## What the task asks
What is needed is an exact copy of the lines in the entries below from the one holding "Viewport: 1633px width, 1200px height." through the one holding "the page with", pictures excluded.

## Data under study
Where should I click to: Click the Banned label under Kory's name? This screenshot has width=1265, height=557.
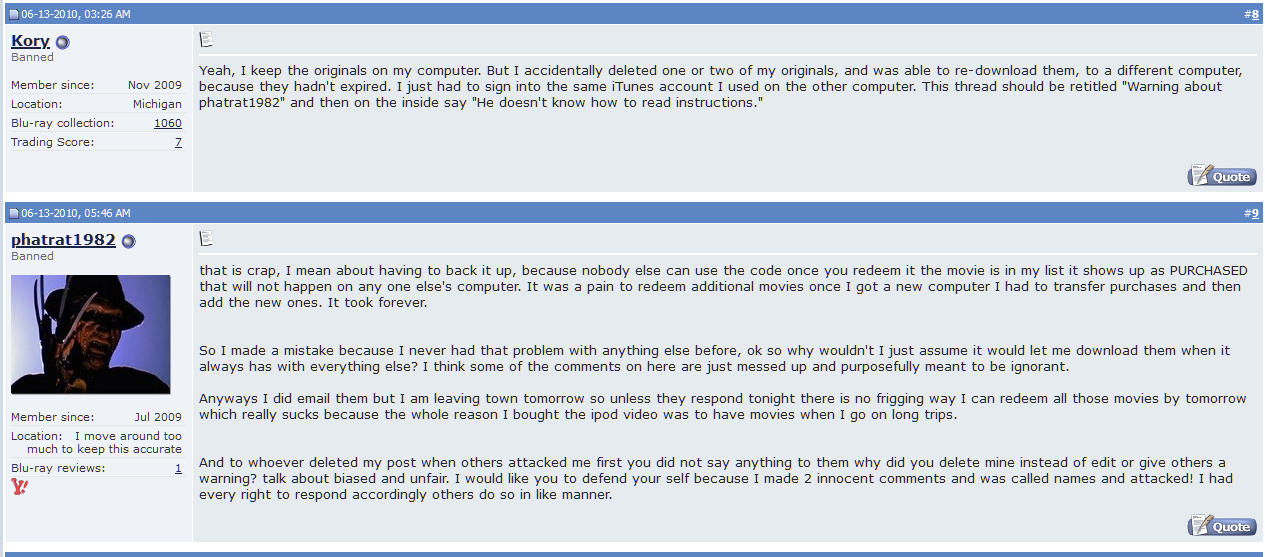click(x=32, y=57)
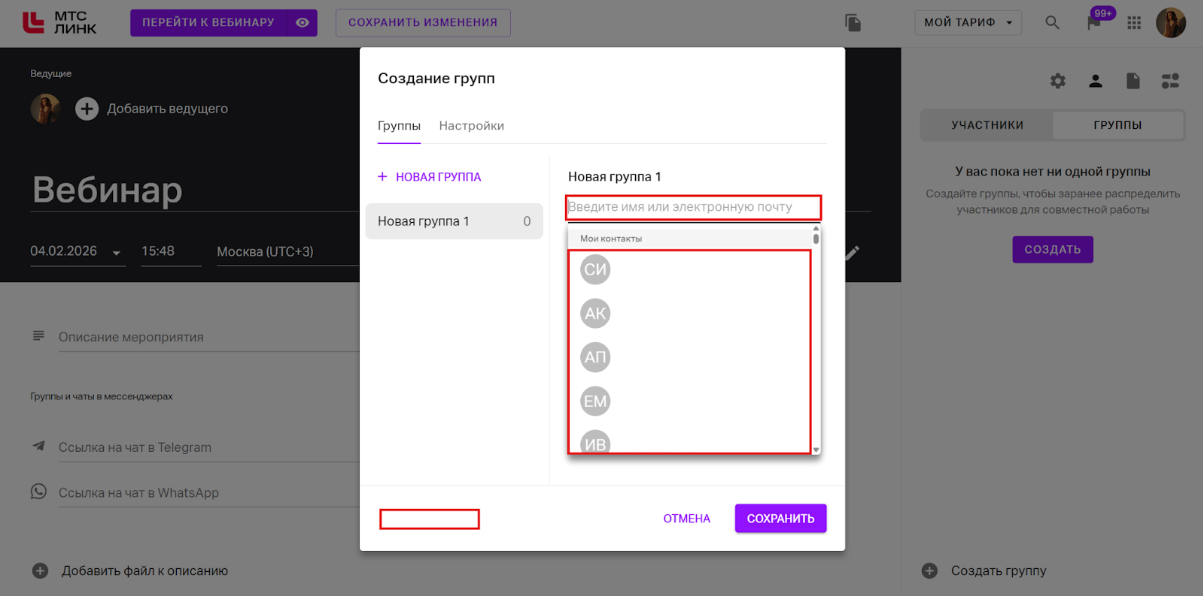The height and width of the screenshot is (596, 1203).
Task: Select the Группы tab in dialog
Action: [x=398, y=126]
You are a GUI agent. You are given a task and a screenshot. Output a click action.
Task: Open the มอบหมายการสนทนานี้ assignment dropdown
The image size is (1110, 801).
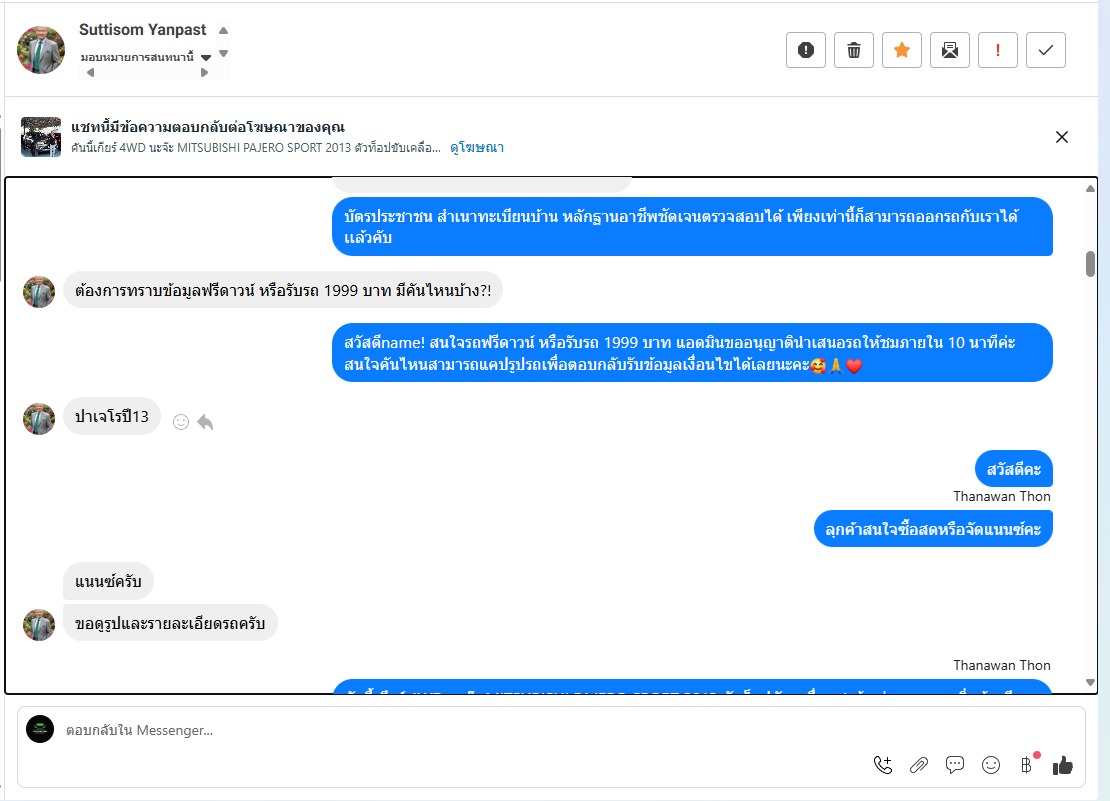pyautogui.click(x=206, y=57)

---

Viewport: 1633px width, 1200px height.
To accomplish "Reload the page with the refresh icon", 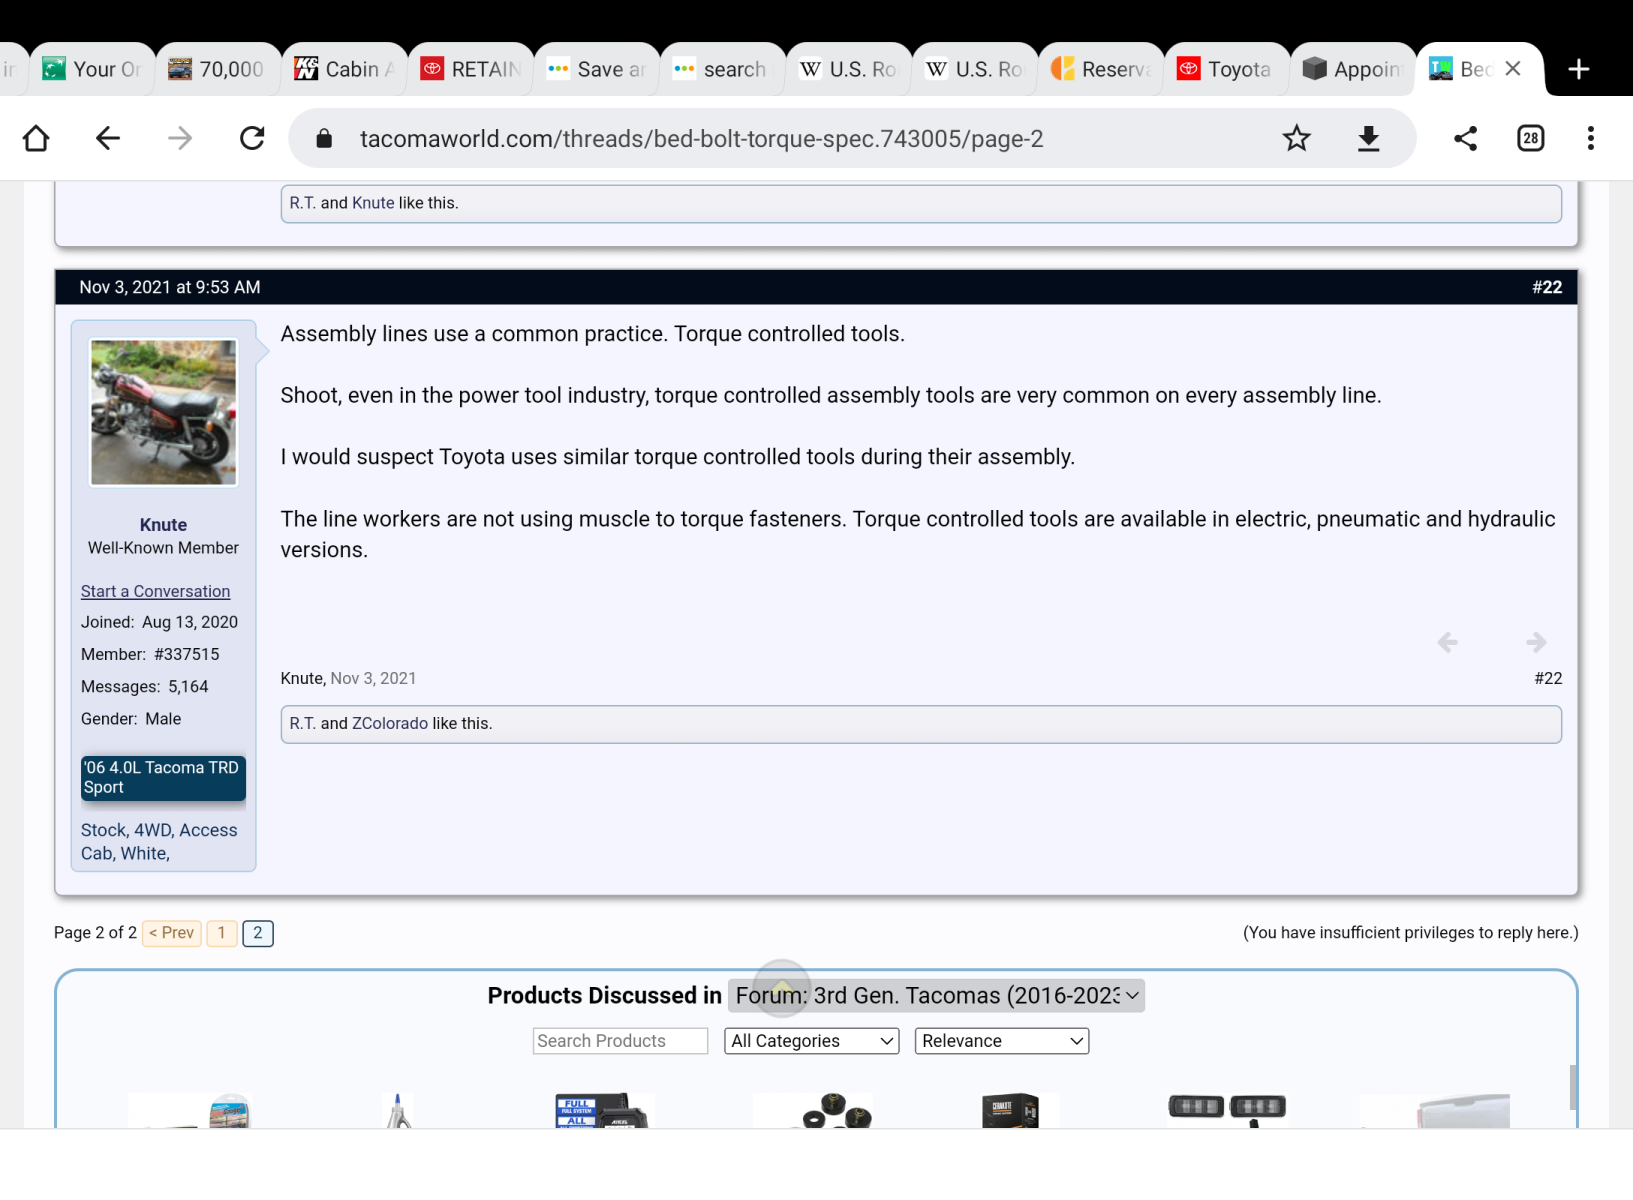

## Response area
Viewport: 1633px width, 1200px height.
To accomplish "Reload the page with the refresh icon", 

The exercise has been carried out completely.